Last week, Greece became the latest country to ban “conversion therapy” for minors. This move puts Greece in line with a number of other European nations who have taken this step in recent years, including France and Germany.
LGBTQ advocates are celebrating a victory in Greece, as the country has become the latest to ban so-called "conversion therapy."
Also known as "reparative therapy," "conversion therapies" are dangerous and discredited practices that try to change a person's sexual orientation or gender identity.
It is based on the false premise that homosexuality and transgenderism are mental illnesses that need to be cured.
But such practices are not only cruel and humiliating but also ineffective. In fact, this so-called “treatment” is often associated with negative outcomes, such as anxiety, depression, and suicidal thoughts.
It has been widely condemned by medical and mental health organizations and the new law in Greece will help to protect LGBTQ+ people from being subjected to this harmful practice.
Indeed, the law, which was approved by the Greek lawmakers last week, prohibits psychologists and other health professionals from practicing “conversion therapy” without the concerned person's explicit consent.
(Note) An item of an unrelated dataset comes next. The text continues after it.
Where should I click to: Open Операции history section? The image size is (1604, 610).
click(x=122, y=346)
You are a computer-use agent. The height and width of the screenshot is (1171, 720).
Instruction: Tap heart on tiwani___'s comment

The bill also prohibits any advertising of this practice. And violators will now face heavy fines and even jail time.
“There were some false treatments that stated that when a minor has chosen a different sexual orientation, his parents could supposedly proceed with ‘treatments’ for this child to ‘return to normality,’” Health Minister Thanos Plevris said in front of the members of the parliament.
“Obviously, these treatments not only are not a therapy but they are not supported scientifically,” the minister added.
Greece, which is still a largely conservative country, is one of only seven European nations that have banned such practices, joining Albania, Malta, France, Germany, Switzerland, and Isle of Man. The rest of Europe has yet to catch up with this progress, but hopefully, Greece’s example will be followed by others.
This prohibition is part of a larger national strategy of pro-LGBTQ reforms promoting gender equality that will run until 2025.
The Greek government is also considering banning surgeries on intersex infants, which would be a major step forward for the rights of intersex people.
Most people are born with all the typical body parts and hormones that go along with male or female genders, but some are born intersex, which means they have a combination of male and female anatomy. In some cases, doctors will operate on intersex infants to “normalize” their bodies, but this is a controversial practice. These procedures are performed without the child’s consent or understanding and can cause physical and psychological harm later. This is especially true during adolescence, when the hormones that develop during puberty may not correspond to the chosen gender.
Intersex people should be able to make their own decisions about their bodies because there is nothing wrong with them and forcing them to undergo surgery is unnecessary and cruel.
Greece has taken a strong stand against “conversion therapy” by passing a bill that bans the practice. This is a victory for the lesbian, gay, bisexual, queer, and trans community worldwide, which has long condemned the harmful effects of this treatment. By banning "conversion therapy", Greece has sent a strong message that LGBTQ+ people are not sick or in need of fixing. This is an important step forward in the fight for equality and acceptance.